A meadow lawn can be made in a yard of any size
One of the ways of forming a green ground cover in the garden is a classic lawn. Another option is an informal lawn enriched with early meadow species.
Formation of a meadow lawn in home conditions
Clean the land in the garden beforehand, chop and level the gravel, treat all unevenness with a shovel, that is, prepare the land as for sowing any species. Then sprinkle hay (from dried nearby meadows) on the landscaped land several times from spring to autumn. Dried grass or hay contains all the flower species that you normally want to plant in the yard. Be sure to spread the dried grass with a rake or a similar tool, but only when it’s not a windy day. The surface should then be kept moist so that the wind does not scatter the seeds before the seeds germinate.
People are normally used to grow lawns by cultivating several grasses
These are types of grass that are normally cut low, and thus we miss the beauty and scents of many plants that grow spontaneously in meadows and pastures. These types of plants do not need to be re-sown because otherwise they grow every spring and decorate the garden panorama. Most of the meadow plants are from the grass family, although many broad-leaved species (dicotyledons) grow in the meadows, with beautiful and some fragrant flowers. Spreading seeds, rhizomes or bulbs will spontaneously form groups or grow individually depending on the species.

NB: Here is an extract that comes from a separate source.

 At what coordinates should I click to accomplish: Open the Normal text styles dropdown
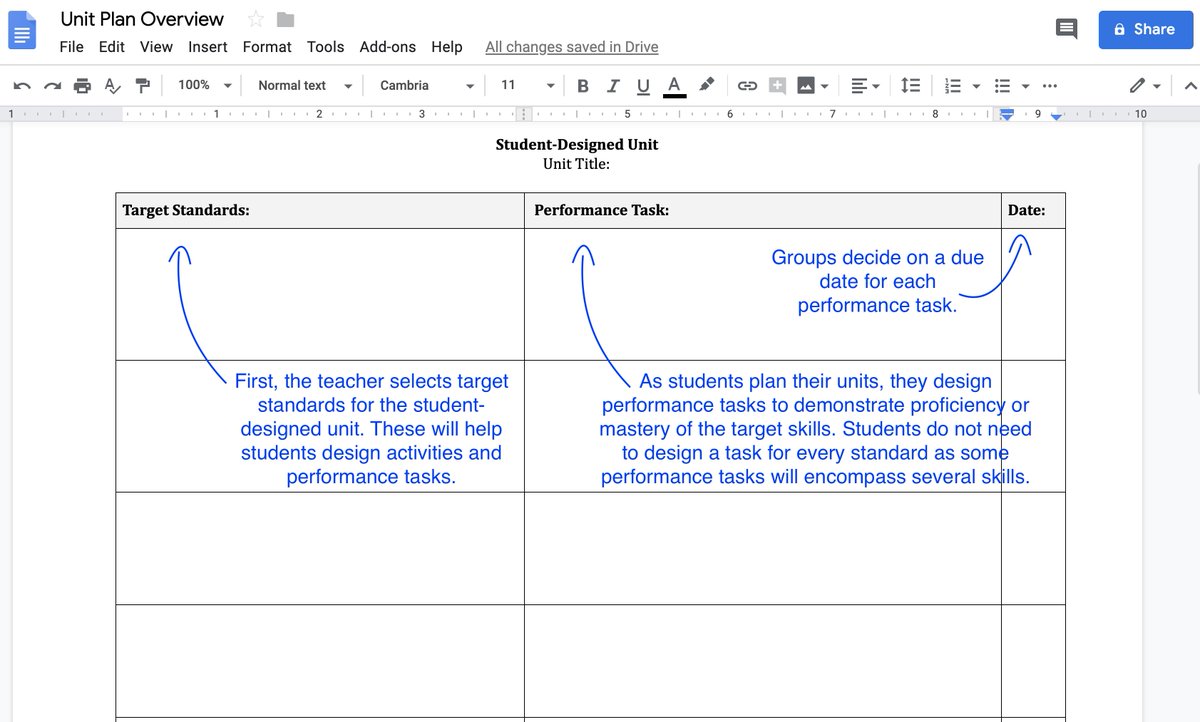(303, 85)
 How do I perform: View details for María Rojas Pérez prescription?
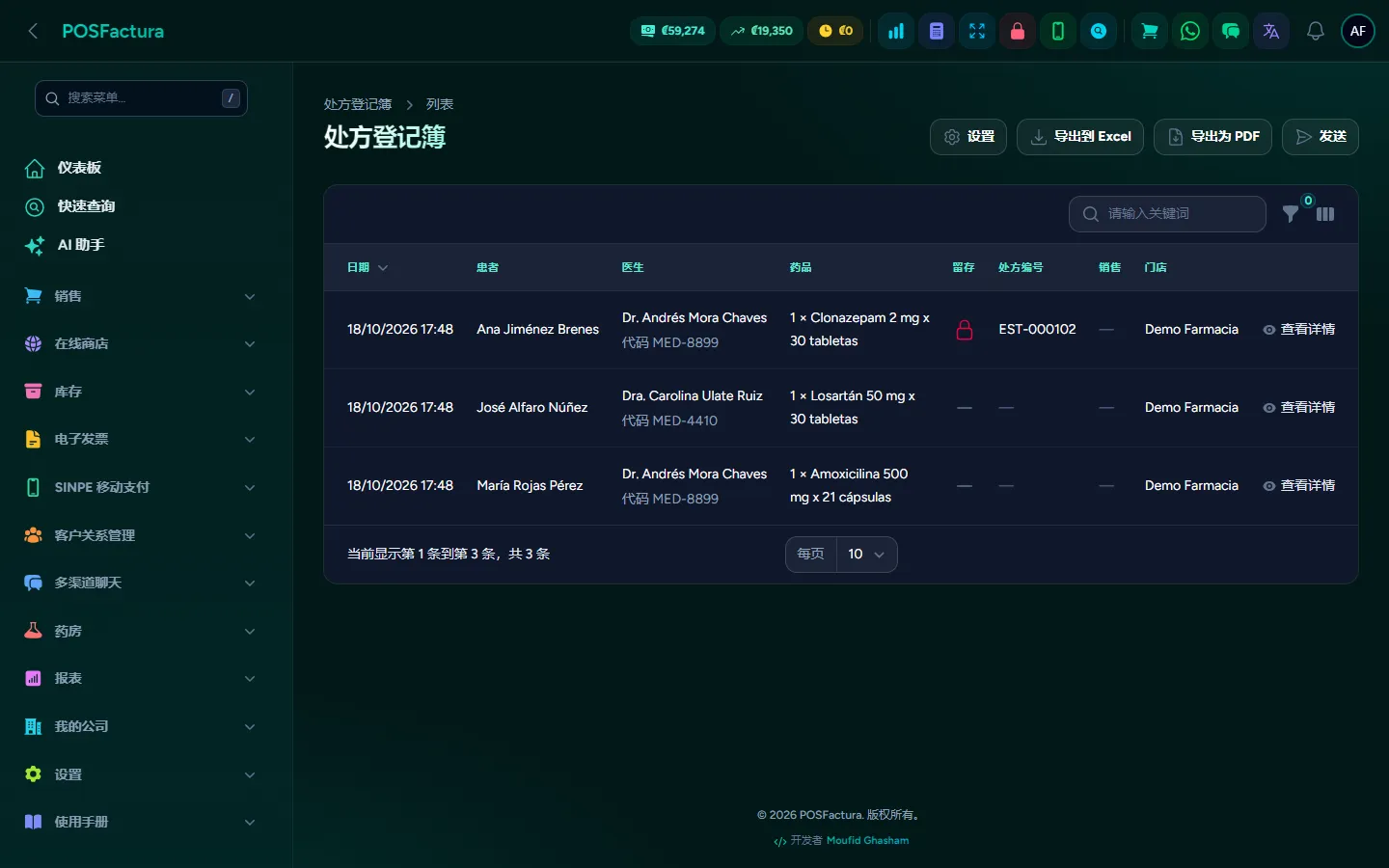1298,486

Nevertheless, these plant species together provide an attractive sight.
Meadow plants have undeniable beauty and medicinal properties
Due to their significant medicinal properties, meadow plants are regularly used in folk and alternative medicine. Classic lawns (which are normally cut low) are inhospitable to butterflies, pollinating insects and birds. Meadow lawns, on the other hand, attract these animal species to the garden. People who like a classic low-cut lawn composed of one or several types of grass can devote only a part of the garden to growing a lawn (formed from the largest possible number of meadow species that grow wild in your environment). I can also design flower beds where the lawn grows spontaneously, in contrast to the traditional, smooth and uniform lawn. These people only need to collect the seeds of the meadow plants that they want to sow in the flower beds.
Each plant needs certain soil and climatic conditions
Some beautiful meadow species are represented only on Slatina lands (Slatina flower-Limonium gmelinii, Salsola sp, Salicornia europaea, Suaeda maritima, etc.). Other plants are representatives of wet meadows (Chouardia litardierei, Allium telmatum, Teucrium scardium, Vite agnus-castus, Gentiana pneumonanthe, etc.). Some plants grow only in mountain pastures, while others are plants for lowlands. However, some attractive meadow plants are cosmopolitan species that can be seen in various habitats and large expanses.
For a domestic meadow lawn, it is best to take plants from the immediate environment
These species are well adapted to environmental conditions, so they are resistant to temperature and soil conditions in the garden. Walking in nature in the forests and meadows of continental Europe you will easily find the “bulka” type (with tiny black seeds enclosed in dried pods), the seeds of the yellow star are in small pods, and the dandelion has distinctive seeds with appendages for wind dispersal. Comfrey plant is current from May to July, midsummer flowers in July and late summer is Aster, mint, clover, etc. Various species grow wild in various habitats (plains, hilly or mountainous areas). These plants bear fruit at a certain time, so it is necessary to collect seeds of the desired species throughout the season.
It is a mistake to save the seeds of wild meadow plants for sowing in the spring because even in nature the seeds almost always fall to the ground soon after ripening.
That’s why the seeds should be sprinkled on the ground immediately after collection (that is, on the area designated for the meadow lawn).
The seeds of some species will germinate immediately after rain during early autumn, while others will germinate during spring (because they need a long period of winter cold or vernalization to germinate)
The method of using the meadow lawn will also mark the survival of certain sown species. Pasture plants manage to survive despite frequent trampling and grazing, while some species are sensitive to such damage. Dandelion (Taraxacum officinale F.H. Wigg), for example, blooms from April to October, thus decorating natural lawns. There are no special requirements for the soil, but the dandelion likes wet meadows the most. The Aster plant (botanical name Lotus corniculatus L.) has yellow and beautiful flowers. This perennial herbaceous plant is from the leguminous family (Fabaceae) and has 10 to 20 seeds in a pod.